D'ailleurs, pour rester dans le sujet de la fellation chevaline, j'aimerais pousser mon
coup de gueule contre ceux qui critiquent le non-conformisme du cul. Certains le savent déjà ou l'ont tout simplement noté dans les lignes au dessus, je suis plutôt très libéral au niveau des moeurs. En gros, je suis pour que l'enculage de cadavres devienne une discipline olympique. Starcraft aussi d'ailleurs. Mais comme beaucoup je suis incapable de regarder plus de deux secondes un porno gay.
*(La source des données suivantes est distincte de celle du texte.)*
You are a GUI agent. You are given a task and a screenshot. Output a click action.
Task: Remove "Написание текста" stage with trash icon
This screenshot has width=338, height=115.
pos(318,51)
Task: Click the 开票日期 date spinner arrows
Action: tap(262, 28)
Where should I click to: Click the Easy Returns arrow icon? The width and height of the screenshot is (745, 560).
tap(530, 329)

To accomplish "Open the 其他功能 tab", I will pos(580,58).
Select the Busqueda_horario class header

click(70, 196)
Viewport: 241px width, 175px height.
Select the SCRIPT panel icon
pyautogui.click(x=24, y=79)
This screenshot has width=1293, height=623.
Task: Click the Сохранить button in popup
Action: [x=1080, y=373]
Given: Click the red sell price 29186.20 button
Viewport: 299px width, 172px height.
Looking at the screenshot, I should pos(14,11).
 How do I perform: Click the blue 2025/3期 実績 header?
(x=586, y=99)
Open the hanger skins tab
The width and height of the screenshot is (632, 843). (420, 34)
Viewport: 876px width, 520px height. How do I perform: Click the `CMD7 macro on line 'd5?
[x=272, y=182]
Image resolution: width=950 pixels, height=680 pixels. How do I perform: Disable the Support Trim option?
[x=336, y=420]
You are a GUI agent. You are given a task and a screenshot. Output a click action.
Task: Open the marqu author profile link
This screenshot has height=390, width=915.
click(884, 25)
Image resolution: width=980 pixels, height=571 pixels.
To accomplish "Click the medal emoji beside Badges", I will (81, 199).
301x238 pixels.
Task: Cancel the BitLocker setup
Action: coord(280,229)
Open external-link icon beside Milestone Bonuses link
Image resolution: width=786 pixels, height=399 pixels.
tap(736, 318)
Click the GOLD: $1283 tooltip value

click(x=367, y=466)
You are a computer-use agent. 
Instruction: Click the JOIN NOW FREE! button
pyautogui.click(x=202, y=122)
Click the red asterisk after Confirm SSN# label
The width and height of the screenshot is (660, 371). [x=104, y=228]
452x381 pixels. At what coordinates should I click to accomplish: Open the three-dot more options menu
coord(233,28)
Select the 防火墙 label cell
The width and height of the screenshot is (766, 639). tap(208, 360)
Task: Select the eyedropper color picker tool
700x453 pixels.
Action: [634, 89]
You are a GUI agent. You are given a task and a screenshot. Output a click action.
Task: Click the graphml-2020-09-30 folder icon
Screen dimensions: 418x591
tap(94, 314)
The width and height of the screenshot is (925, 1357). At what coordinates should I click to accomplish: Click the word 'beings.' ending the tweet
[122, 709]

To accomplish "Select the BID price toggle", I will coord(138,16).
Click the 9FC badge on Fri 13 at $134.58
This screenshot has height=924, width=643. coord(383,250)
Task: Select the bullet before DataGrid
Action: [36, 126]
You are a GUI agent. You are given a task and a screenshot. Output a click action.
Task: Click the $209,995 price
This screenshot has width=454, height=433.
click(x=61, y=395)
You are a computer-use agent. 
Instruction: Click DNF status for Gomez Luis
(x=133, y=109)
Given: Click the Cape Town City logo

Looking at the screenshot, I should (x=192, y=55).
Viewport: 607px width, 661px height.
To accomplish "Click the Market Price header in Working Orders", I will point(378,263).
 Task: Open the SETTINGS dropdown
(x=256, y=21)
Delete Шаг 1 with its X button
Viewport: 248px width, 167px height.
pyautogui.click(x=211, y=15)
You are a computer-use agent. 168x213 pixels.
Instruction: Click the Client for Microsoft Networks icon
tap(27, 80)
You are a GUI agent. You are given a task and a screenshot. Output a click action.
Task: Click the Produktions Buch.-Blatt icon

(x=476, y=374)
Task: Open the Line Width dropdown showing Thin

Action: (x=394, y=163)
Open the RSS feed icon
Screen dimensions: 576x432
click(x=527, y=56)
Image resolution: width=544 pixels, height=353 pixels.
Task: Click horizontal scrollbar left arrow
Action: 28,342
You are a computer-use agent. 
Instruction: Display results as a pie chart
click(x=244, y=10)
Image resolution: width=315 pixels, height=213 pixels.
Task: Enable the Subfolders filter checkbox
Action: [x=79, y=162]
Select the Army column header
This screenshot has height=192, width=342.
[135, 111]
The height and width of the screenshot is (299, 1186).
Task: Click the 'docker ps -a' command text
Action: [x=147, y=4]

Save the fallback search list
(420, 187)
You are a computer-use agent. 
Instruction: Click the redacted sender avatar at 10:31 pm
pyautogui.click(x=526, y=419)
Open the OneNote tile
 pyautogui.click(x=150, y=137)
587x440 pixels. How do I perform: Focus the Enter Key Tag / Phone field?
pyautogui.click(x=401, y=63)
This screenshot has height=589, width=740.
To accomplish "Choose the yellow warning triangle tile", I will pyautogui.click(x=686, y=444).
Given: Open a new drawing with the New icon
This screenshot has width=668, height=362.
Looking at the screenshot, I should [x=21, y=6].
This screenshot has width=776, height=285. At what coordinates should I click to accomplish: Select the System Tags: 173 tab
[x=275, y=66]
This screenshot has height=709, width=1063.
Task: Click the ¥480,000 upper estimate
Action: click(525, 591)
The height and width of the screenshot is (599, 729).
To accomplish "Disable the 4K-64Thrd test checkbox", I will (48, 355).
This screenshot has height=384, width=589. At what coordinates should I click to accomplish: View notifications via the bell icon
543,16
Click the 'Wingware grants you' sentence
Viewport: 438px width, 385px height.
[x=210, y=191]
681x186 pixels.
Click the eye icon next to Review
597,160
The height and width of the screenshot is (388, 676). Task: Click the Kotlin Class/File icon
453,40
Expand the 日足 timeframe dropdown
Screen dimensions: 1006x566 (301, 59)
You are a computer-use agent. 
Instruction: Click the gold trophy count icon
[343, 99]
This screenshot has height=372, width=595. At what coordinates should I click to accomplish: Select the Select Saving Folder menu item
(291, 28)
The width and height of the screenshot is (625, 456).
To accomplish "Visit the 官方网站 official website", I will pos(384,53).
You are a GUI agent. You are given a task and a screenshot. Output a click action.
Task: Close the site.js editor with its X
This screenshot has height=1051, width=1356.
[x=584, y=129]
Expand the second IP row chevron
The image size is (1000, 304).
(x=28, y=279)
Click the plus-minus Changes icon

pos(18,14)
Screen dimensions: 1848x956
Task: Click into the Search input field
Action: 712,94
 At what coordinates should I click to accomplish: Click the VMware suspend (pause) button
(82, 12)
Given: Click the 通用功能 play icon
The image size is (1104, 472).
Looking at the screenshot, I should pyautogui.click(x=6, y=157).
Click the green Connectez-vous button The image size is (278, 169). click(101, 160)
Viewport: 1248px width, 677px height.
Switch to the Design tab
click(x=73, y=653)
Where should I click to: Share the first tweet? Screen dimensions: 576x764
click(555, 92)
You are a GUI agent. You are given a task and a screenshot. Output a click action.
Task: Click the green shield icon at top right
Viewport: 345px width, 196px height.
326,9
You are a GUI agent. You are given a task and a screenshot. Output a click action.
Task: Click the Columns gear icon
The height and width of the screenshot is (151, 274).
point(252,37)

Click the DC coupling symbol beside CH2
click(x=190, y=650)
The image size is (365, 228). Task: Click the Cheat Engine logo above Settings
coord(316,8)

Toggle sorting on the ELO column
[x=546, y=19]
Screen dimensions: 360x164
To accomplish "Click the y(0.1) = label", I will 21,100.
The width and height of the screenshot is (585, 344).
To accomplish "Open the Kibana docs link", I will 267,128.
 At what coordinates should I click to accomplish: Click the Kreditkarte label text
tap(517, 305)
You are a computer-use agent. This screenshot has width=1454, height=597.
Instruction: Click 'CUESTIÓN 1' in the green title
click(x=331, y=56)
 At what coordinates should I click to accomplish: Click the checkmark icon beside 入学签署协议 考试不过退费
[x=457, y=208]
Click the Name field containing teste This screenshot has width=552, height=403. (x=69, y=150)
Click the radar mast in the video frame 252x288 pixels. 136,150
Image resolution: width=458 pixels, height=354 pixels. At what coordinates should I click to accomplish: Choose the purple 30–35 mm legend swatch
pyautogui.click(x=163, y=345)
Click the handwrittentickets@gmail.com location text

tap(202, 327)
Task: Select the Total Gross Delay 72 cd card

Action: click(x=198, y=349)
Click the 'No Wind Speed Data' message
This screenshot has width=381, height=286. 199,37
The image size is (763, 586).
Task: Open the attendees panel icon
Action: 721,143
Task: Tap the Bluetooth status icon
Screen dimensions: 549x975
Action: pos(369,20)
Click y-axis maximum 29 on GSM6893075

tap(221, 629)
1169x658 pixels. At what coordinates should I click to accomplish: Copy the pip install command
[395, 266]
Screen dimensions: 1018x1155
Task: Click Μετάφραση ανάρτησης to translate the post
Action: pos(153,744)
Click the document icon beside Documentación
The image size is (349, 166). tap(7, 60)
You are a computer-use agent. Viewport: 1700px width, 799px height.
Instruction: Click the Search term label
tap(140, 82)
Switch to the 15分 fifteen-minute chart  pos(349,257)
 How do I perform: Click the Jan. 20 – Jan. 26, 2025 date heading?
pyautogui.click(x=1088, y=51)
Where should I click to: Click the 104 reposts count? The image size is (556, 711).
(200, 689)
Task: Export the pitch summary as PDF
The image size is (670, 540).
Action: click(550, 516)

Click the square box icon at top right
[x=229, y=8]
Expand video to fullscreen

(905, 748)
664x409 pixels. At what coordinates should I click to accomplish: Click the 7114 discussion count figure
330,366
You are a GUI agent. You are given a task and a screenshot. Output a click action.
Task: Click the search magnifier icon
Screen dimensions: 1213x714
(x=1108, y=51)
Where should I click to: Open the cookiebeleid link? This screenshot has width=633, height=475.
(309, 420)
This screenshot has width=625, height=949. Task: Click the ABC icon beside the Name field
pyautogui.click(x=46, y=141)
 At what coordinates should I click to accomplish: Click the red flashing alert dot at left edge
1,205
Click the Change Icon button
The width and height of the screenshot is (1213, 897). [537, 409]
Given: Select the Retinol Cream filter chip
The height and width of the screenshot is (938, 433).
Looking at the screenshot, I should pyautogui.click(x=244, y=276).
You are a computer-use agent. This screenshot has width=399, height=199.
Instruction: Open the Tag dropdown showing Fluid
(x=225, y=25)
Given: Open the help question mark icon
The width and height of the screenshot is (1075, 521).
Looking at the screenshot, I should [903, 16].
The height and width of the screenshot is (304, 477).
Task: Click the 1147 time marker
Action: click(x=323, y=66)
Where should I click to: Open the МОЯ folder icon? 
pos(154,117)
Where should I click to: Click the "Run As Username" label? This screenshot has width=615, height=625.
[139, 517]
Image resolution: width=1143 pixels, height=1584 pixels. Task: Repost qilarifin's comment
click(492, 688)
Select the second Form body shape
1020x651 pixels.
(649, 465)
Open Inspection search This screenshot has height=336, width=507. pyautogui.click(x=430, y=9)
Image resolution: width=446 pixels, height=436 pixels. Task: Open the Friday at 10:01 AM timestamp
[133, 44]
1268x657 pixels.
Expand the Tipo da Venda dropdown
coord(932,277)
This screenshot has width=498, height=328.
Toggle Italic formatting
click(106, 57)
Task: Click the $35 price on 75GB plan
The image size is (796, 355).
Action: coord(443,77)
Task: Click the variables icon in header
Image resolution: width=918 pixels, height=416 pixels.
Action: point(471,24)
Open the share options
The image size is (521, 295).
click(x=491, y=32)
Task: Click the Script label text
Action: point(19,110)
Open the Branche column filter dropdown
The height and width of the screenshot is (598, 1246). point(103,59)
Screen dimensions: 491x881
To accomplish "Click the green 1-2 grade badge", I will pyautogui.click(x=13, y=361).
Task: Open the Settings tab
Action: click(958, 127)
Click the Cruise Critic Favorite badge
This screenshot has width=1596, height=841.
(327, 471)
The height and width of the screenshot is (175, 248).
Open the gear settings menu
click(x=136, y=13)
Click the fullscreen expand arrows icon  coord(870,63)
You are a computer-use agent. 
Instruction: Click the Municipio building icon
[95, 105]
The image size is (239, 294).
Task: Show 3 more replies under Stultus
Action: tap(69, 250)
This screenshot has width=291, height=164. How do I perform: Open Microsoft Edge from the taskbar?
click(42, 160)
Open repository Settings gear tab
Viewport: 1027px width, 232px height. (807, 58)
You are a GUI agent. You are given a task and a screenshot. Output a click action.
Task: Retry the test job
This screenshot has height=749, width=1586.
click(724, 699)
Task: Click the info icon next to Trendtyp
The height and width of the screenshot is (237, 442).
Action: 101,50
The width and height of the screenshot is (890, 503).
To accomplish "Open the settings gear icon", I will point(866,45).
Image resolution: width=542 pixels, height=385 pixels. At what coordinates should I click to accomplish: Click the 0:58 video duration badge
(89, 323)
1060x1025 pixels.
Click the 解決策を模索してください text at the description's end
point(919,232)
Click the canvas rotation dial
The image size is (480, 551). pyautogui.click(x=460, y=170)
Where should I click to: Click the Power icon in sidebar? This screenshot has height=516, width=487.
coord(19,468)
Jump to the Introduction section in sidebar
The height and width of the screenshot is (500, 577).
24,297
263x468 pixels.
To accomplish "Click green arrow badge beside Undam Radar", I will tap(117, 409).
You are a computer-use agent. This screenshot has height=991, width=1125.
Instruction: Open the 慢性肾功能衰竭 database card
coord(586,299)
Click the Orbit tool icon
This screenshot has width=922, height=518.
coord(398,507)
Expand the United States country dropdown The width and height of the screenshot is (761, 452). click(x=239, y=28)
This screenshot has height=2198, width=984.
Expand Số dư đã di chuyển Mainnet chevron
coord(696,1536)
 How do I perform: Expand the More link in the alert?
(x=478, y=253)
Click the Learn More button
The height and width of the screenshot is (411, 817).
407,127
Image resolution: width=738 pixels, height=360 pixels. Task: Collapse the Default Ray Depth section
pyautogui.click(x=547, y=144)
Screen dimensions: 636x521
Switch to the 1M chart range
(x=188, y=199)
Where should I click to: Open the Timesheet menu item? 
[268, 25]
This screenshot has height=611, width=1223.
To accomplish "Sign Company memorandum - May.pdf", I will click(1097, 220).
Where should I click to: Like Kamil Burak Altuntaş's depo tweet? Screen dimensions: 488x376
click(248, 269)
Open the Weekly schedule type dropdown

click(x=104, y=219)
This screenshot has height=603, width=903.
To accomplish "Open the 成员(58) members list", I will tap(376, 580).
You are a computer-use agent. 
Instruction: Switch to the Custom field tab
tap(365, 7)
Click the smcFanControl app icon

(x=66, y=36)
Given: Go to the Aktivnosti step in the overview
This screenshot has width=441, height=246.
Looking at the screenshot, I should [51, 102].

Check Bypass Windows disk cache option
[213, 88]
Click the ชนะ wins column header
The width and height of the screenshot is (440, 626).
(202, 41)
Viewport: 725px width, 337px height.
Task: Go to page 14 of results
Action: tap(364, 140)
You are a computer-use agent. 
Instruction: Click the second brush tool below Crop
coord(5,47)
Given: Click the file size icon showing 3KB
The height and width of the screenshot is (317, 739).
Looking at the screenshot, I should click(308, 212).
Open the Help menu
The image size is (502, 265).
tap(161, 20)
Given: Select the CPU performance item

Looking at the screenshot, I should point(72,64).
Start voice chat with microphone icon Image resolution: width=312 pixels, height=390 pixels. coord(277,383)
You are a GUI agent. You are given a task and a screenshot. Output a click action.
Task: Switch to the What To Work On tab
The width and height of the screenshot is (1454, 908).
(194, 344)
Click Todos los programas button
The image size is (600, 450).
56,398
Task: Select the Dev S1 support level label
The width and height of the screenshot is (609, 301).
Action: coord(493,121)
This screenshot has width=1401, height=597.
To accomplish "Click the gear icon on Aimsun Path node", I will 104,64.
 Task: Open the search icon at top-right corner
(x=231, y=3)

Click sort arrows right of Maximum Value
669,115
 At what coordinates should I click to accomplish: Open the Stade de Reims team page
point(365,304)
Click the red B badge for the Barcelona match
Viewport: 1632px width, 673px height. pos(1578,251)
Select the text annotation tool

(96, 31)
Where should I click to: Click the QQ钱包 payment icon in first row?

Y'a des gens qui rêvent d'un monde où les hommes seraient libres et égaux et vivant en harmonie avec la nature (INFOINFO : spas possible), ben moi je rêve d'un monde où tout le monde forniquerait partout avec tout le monde, sur les murs et plafonds, de toutes les manières imaginables. C'est pas la même ambition je vous l'accorde, mais c'est déjà pas mal. Historiquement parlant, dans le processus de libération totale du cul, on en est aux gays, et plus tard, ça sera au tour des trimamophiles et autres paraphiles, parce que faut savoir varier les plaisirs si on veut pas s'emmerder au pieu. Un beau jour enfin peut-être, sucer un cheval
deviendra aussi banal qu'aller voter, on aura oublié que des gens se sont battus pour ce droit, au point où même les gens un minimum éveillés en viennent à ne plus aller voter.
Le cul est souvent trop standardisé, trop conventionnel, au point que des fois dans mon lit -ou autre part d'ailleurs- je peux voir de véritables comportements pornographiques exagérés, ce qui est marrant bien sûr et aide d'ailleurs dans la politique de non-sentiments, mais qui révèle surtout un certain conformisme. Conformisme parfois virant dans l'absurde, au point qu'on m'a reproché de parfois baiser des moches, comme si, parce que je suis tellement beau, je n'aurais pas le droit de niquer ce que je veux soi-disant que la viande est au standard d'en dessous. Si on suit cette logique, ça voudrait dire que les gens laids n'auraient le droit qu'à la branlette et au pied de chaise, ce qui est, vous en convi
endrez, plutôt triste.
Le truc qui fait qu'avant, quand la télé était encore potentiellement regardable parce qu'on avait une chanteuse talentueuse ou Carlos qui danse sous les yeux, et que maintenant on a des ratées appellées plus communément putes, ou parfois, par certains égarés, "chanteuses", ne font que remuer le cul et êtres bonnes, même que c'est critiqué, il faut reconnaître qu'au moins c'est le signe qu'on a progressé niveau cul et que maintenant on peut diffuser ces erreurs dans des bars ou cantines tellement, encore une fois, on s'en fout. Presque autant que Michael Jackson. Parce que si le cul est
mort chez nous, sa survie demeure toutefois en péril. Des barbus hystériques adeptes d'activités fangissimes foutent une merde pas possible, et le pire, c'est qyen a qui veulent l'universaliser. Le cul est un des meilleurs éléments de lutte contre le fanatisme religieux et la religion traditionnelle tout court. Dans cette perspective de résistance active, jpense qu'on peut dire que ces gens qui se foutent sur youporn sont les héros du XXIème siècle.
bon, c'est bien, j'ai réussi à finir mon article pourrave juste avant que deux baltiques arrivent csoir. Et vu qla dernière fois elles ont ramené dla glace, jpense pouvoir deviner qu'on va encore bien rigoler.